The humid interiors of the two main space vessels seem more like arteries, veins, and glands removed from animals of varying sizes and shapes; the walls of the ghost ship they find on the “planetoid” are organic rather than metallic. The main computer on the Nostromo (really the ship itself) is called “Mother”, and when Dallas hunts the alien in the air ducts, he’s really passing through the valves of “her” heart. The most dramatic human process in which the inner becomes the outer, childbirth, is hideously parodied by the chest-bursting alien, but that is no messier than a normal human birthing (and no quieter for that matter). Even Ash’s synthetic body isn’t spared, his milky innards splashed all over a room. “Alien” is really an immersive anatomy lesson, a dream of smothering not unlike the beastie that visits Kane.

== RECORDED DATA ==
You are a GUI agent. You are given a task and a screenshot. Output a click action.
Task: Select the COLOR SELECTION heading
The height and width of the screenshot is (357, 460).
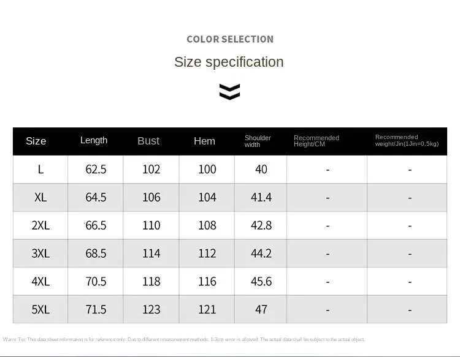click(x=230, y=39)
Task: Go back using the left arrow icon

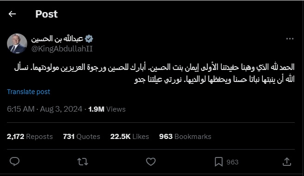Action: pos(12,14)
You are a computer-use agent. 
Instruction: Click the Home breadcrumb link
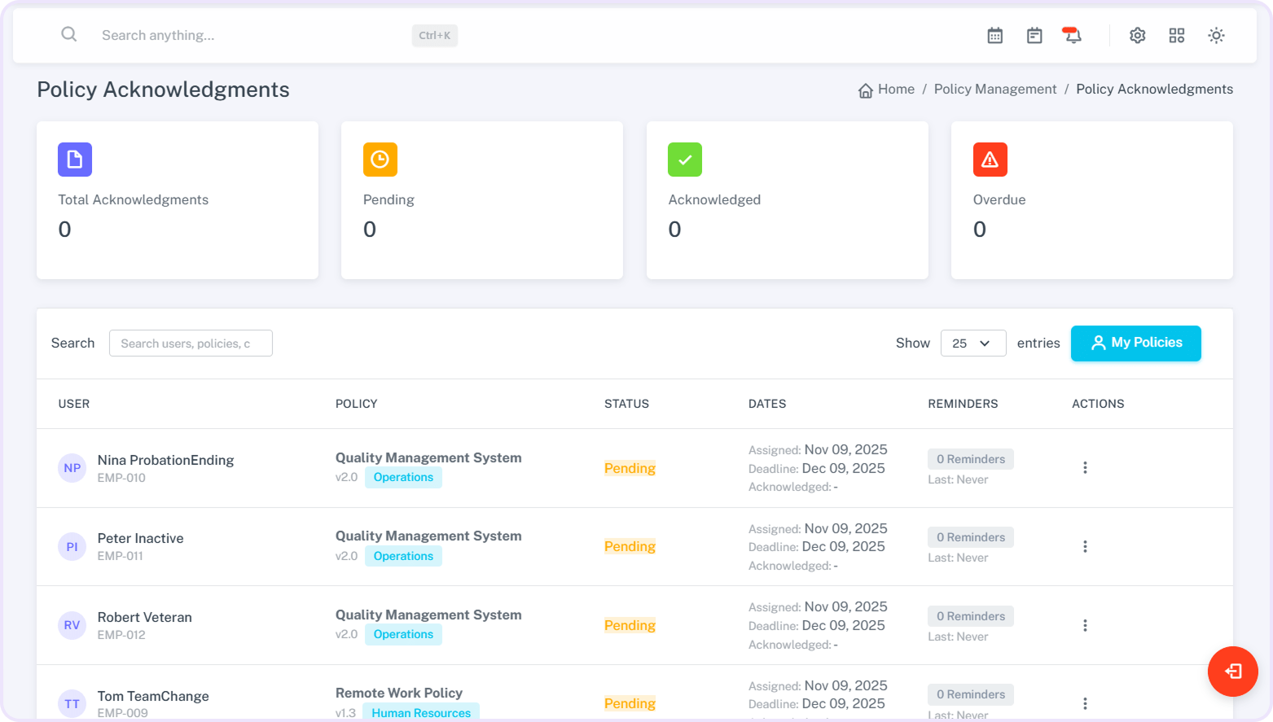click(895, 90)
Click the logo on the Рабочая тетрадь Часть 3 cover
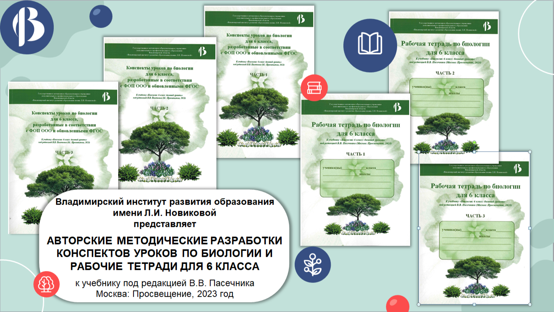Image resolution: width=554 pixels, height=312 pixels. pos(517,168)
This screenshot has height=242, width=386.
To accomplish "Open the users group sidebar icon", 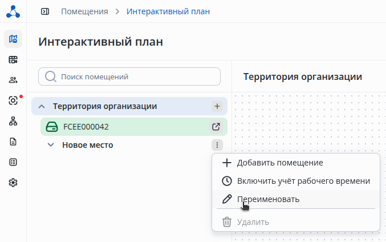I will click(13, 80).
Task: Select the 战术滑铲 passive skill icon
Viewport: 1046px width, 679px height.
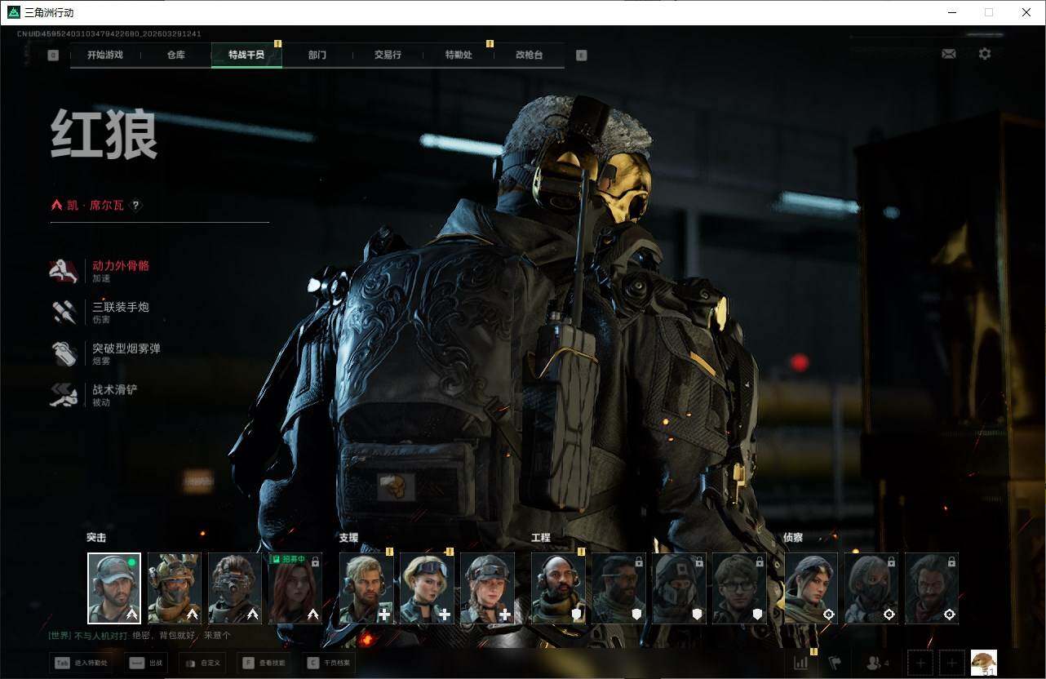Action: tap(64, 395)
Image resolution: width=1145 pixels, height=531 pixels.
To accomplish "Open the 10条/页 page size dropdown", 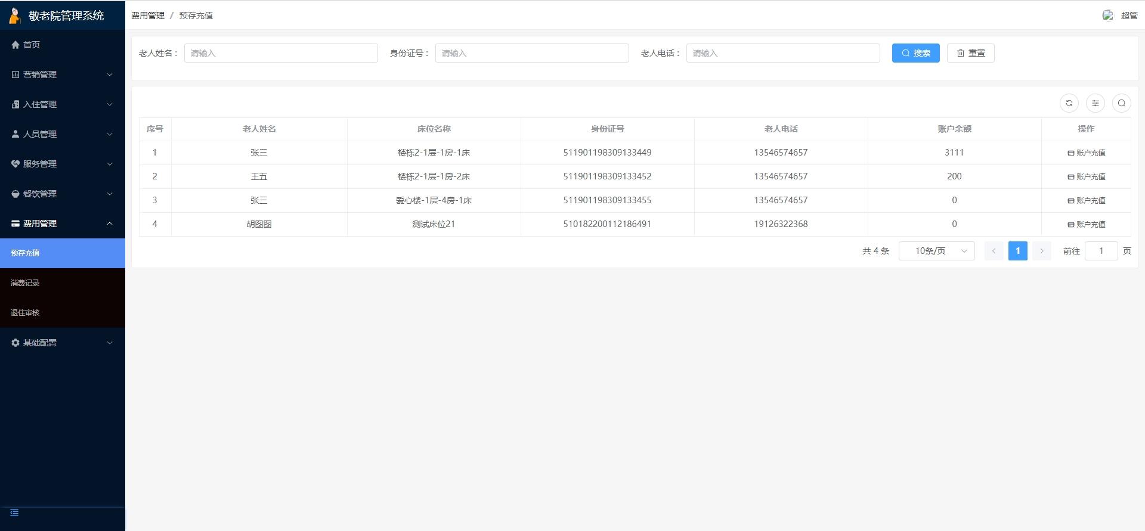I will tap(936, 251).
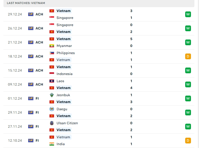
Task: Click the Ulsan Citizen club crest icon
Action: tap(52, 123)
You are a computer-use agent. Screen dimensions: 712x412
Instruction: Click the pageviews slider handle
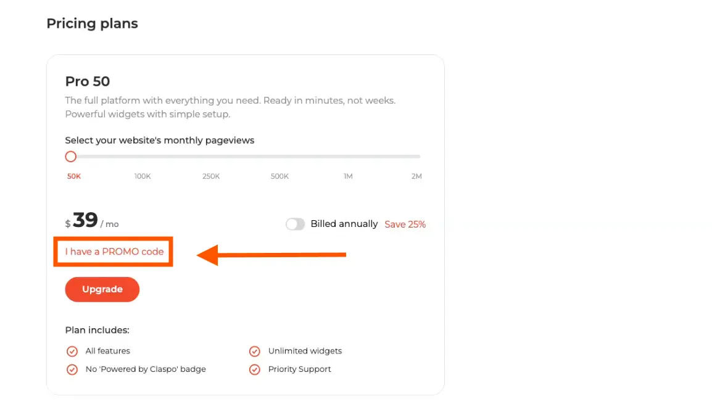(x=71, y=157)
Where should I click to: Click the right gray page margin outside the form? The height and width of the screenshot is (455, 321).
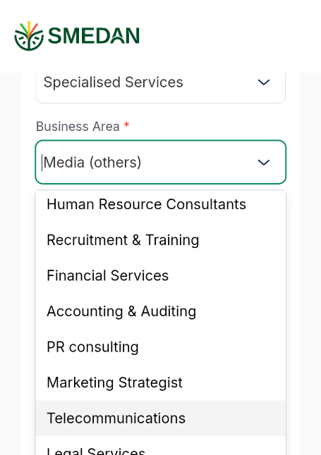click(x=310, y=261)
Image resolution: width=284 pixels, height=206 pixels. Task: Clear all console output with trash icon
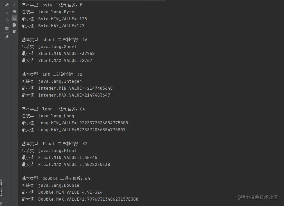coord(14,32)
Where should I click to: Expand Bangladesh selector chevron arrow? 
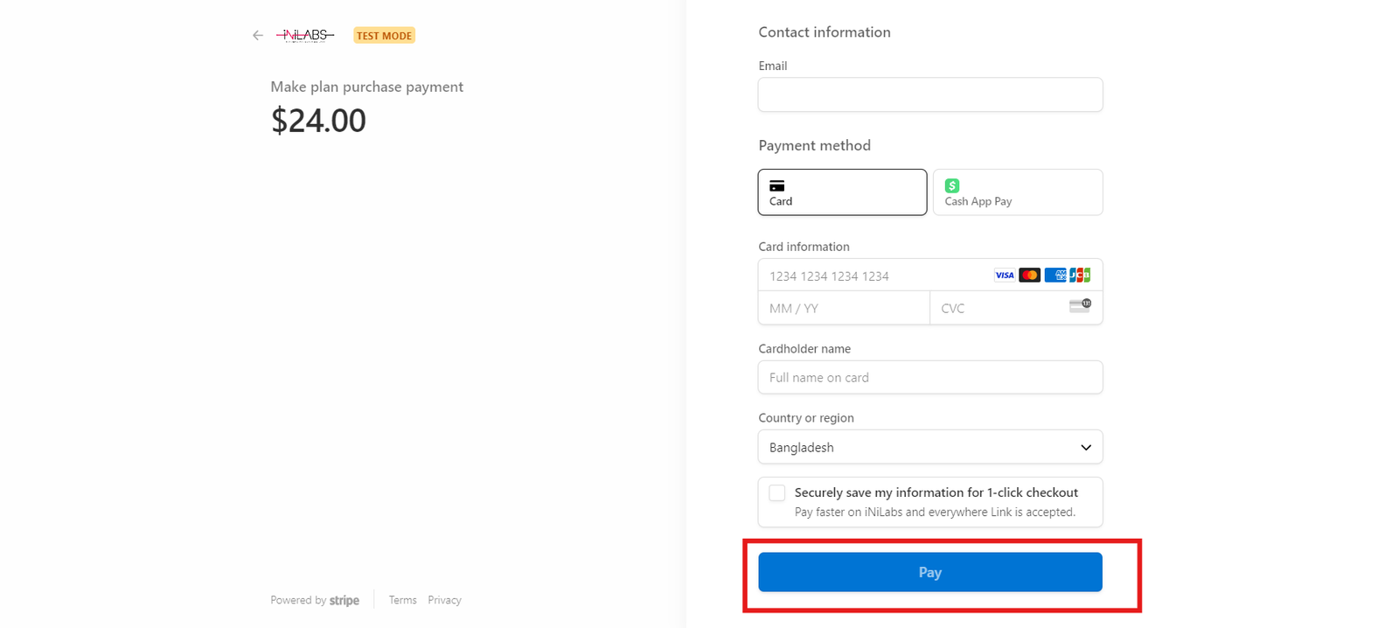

---

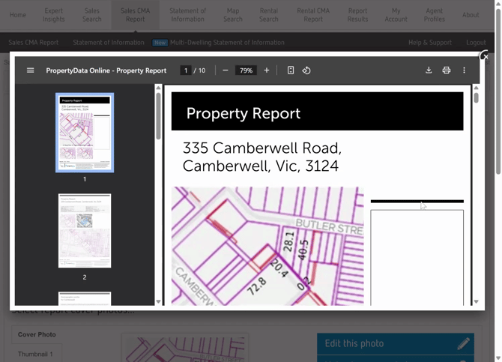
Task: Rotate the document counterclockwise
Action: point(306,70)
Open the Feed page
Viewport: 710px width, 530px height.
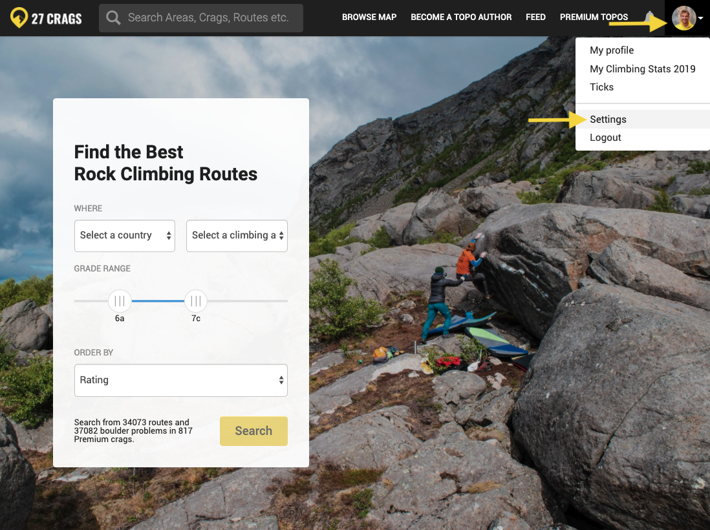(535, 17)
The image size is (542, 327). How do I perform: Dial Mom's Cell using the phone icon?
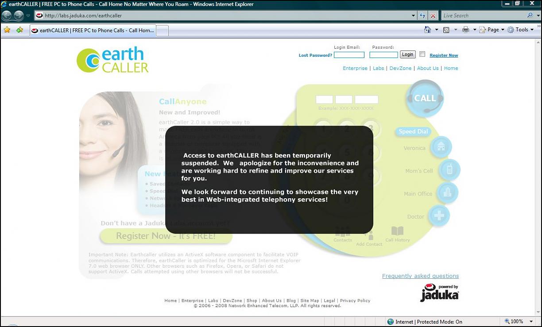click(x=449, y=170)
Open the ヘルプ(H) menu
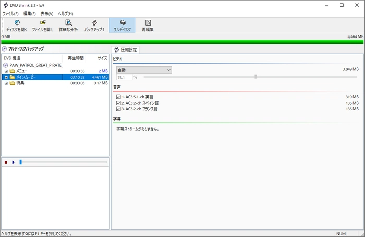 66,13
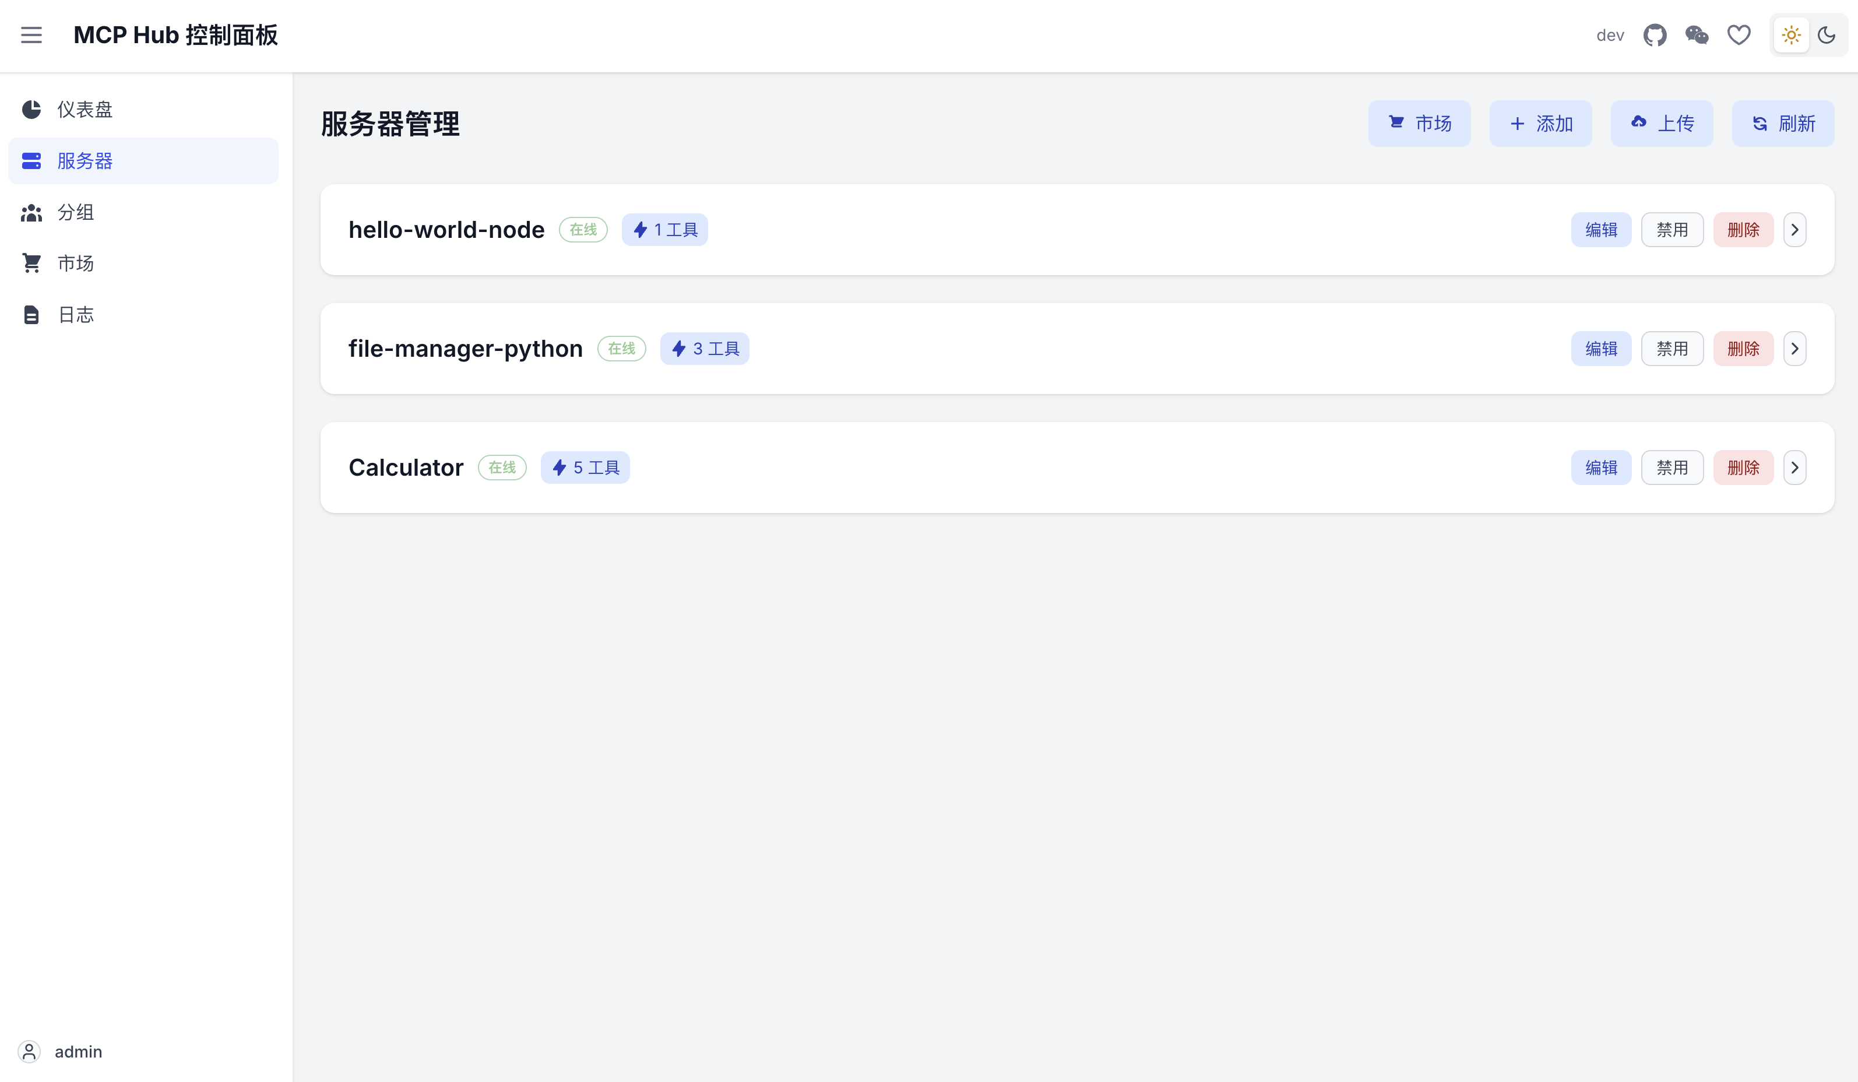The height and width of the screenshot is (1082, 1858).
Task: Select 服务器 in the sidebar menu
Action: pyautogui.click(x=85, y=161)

== EXERCISE SET ==
• a. Answer these questions using the passage on the film Alien, one answer per line:
(i) What name is given to the main computer on the Nostromo?
(ii) Where does Dallas hunt the alien?
(iii) Whose synthetic body has its milky innards splashed all over a room?
• b. Put this sentence from the passage on the film Alien into Spanish: "Even Ash’s synthetic body isn’t spared, his milky innards splashed all over a room."
• c. Extend the passage on the film Alien, picking up after its last sentence.

== EXERCISE ANSWERS ==
• a.
(i) Mother
(ii) In the air ducts
(iii) Ash's

• b. Ni siquiera el cuerpo sintético de Ash se salva: sus entrañas lechosas quedan esparcidas por toda una habitación.

• c.
Sigourney Weaver, as the dogged Ripley, brings a tough intelligence to the film that rescues it from the hazards of the horror genre, from which the film draws its essential dynamic. For once, a character in a slasher movie makes all the right choices (aside from a strange insistence on rescuing Jonesy the cat). Ripley wants to quarantine Dallas, Kane, and Lambert, but Ash’s insubordination thwarts her. She is right to want to continue Dallas’ plan to kill the alien in the air ducts, but plans change once she discovers the crew’s real mission. Finally, she’s right to blast off in the escape pod and blow up the ship, though circumstances cause a key oversight. Aside from the aforementioned attachment to the cat, Ripley’s bottom-line savvy removes all the dumb moments in horror films when naive characters do exactly what everyone else in the world would never think of doing. Her final victory is also a rebuke to the film’s bleak Darwinism because if, as Ash intimates, an organism’s superiority is defined on the basis of its ability to survive, then humans might have a future after all. Or, at any rate, sequels.